Um pacote de RUTF contém 500 calorias, com vitaminas e minerais essenciais.

Consumido diretamente da embalagem, o RUTF ajuda as crianças desnutridas a recuperarem rapidamente o peso e a energia, e não requer refrigeração, nem preparo. Isso é fundamental em regiões remotas e pobres, como o norte do Quênia, onde a água potável e os profissionais de saúde são escassos.

Em uma visita quinzenal a Purapul, o médico do governo Mohamed Amin constatou que a maioria das mulheres e crianças sobrevive com pouco mais do que esses pacotes de pasta que ele prescreveu.

"É realmente um desafio", diz à AFP em uma clínica móvel, onde as mães recebem os suplementos para seus filhos.
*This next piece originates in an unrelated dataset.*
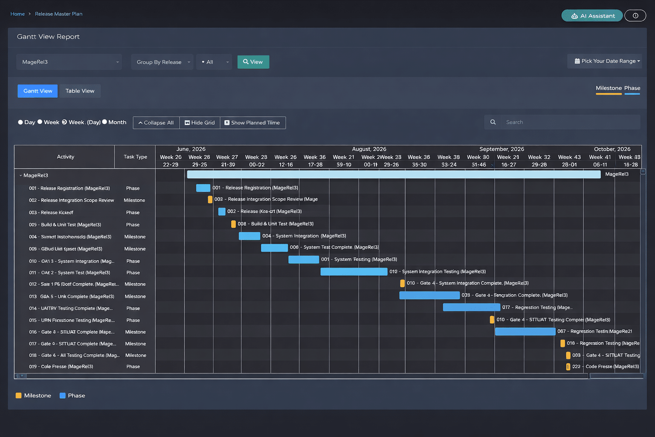Select the Day radio button
This screenshot has height=437, width=655.
coord(20,122)
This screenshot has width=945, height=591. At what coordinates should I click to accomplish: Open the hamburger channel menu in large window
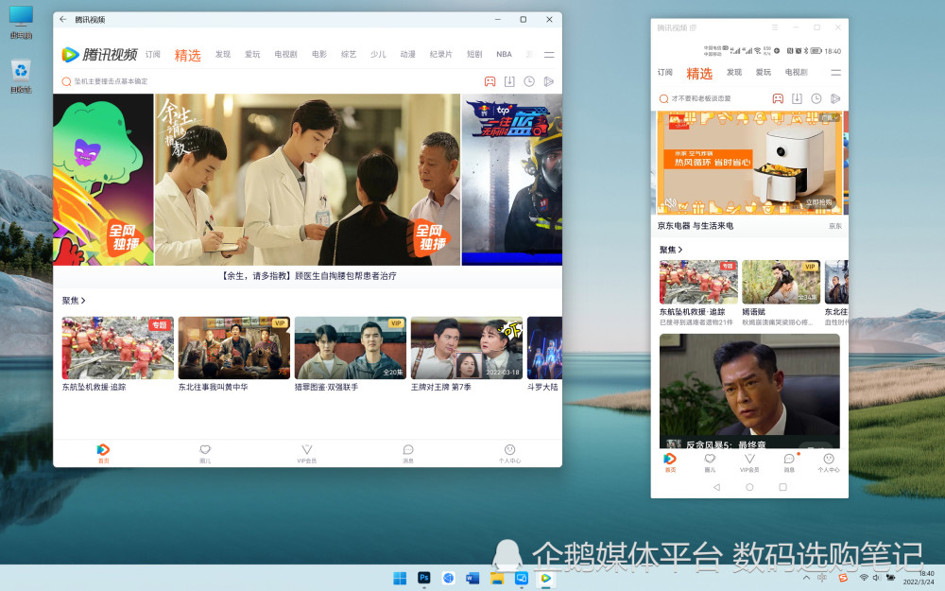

O Unicef adquire RUTF suficiente para alimentar pelo menos 3,5 milhões de crianças por ano, mas nos níveis atuais de financiamento, um aumento de 16% no preço pode significar que 600.000 crianças ficarão sem esse salva-vidas.

As consequências seriam desastrosas não apenas para o Chifre da África, mas para outras partes do continente, como o Sudão do Sul, onde 300.000 menores precisarão de RUTF este ano.

Jarso, da World Vision, considerou que o impacto do RUTF em lugares como Purapul é incalculável.

"Ali não tem leite, não tem carne (...) não tem comida. Portanto, é um salva-vidas", assegura.